Exercise goal: Please print the lines of the records below exactly, from the line containing "This screenshot has width=1456, height=819. What" through the end of the records.

Rows:

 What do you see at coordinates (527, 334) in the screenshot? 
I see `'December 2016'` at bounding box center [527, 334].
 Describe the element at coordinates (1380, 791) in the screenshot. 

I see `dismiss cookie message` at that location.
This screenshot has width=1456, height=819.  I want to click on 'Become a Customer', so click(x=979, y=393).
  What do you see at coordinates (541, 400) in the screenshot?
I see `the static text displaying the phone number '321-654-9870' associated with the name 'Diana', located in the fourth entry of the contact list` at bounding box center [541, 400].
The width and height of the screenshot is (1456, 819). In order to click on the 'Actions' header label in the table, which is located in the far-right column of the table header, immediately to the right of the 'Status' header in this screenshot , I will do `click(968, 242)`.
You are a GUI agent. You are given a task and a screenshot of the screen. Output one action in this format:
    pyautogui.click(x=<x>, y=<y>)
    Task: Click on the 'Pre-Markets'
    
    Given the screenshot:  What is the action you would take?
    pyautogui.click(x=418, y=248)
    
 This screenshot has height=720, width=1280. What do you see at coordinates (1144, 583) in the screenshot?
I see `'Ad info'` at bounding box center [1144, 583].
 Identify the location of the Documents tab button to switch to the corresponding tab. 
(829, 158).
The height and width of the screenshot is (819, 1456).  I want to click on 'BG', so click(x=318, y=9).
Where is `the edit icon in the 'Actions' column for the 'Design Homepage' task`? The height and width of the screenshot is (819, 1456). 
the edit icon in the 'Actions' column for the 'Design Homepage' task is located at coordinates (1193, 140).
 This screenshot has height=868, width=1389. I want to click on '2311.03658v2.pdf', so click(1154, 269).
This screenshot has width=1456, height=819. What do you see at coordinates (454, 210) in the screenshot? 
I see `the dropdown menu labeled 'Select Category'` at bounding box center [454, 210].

Result below:
This screenshot has width=1456, height=819. What do you see at coordinates (454, 210) in the screenshot? 
I see `the dropdown menu labeled 'Select Category'` at bounding box center [454, 210].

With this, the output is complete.